++++ Dataset excerpts ++++

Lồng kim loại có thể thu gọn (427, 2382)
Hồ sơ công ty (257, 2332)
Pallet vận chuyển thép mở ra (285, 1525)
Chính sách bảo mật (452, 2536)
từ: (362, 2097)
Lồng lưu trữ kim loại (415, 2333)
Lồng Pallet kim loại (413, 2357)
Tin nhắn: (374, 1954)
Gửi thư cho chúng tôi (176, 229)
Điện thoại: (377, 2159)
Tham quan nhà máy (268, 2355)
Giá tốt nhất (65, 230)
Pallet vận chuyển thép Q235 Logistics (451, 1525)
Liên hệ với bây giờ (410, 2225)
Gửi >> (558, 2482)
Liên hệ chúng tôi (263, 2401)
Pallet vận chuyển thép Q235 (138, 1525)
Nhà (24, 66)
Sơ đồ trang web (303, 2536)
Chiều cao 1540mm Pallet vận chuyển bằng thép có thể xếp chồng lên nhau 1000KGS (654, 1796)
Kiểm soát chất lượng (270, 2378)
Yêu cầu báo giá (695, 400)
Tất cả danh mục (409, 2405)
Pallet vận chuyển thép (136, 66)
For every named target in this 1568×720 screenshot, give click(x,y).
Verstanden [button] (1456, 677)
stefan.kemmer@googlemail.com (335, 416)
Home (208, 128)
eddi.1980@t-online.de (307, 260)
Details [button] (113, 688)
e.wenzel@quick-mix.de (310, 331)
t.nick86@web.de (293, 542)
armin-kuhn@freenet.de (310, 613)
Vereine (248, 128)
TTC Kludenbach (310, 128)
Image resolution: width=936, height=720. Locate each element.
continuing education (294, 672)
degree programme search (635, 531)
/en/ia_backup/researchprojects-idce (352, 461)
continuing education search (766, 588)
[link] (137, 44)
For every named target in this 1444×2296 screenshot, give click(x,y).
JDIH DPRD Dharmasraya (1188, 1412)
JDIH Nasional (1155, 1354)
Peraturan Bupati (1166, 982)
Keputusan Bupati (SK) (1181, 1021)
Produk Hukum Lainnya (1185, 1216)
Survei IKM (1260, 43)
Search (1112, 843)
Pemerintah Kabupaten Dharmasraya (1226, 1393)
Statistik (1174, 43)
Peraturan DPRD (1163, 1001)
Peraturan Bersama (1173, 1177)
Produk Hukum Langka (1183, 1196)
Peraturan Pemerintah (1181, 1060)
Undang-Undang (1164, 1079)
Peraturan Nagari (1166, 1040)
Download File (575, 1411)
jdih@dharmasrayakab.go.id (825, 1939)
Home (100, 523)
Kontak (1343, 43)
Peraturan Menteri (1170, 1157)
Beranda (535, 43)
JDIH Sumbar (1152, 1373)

++++

▶ _Written problem_:
Copy out the lines from the one containing "degree programme search (635, 531)" through the one containing "Keputusan Bupati (SK) (1181, 1021)", both included, substituting "Wali Kota" for "Bupati" and leaving everything else unchanged.

▶ _Response for this exercise_:
degree programme search (635, 531)
/en/ia_backup/researchprojects-idce (352, 461)
continuing education search (766, 588)
[link] (137, 44)
For every named target in this 1444×2296 screenshot, give click(x,y).
JDIH DPRD Dharmasraya (1188, 1412)
JDIH Nasional (1155, 1354)
Peraturan Wali Kota (1166, 982)
Keputusan Wali Kota (SK) (1181, 1021)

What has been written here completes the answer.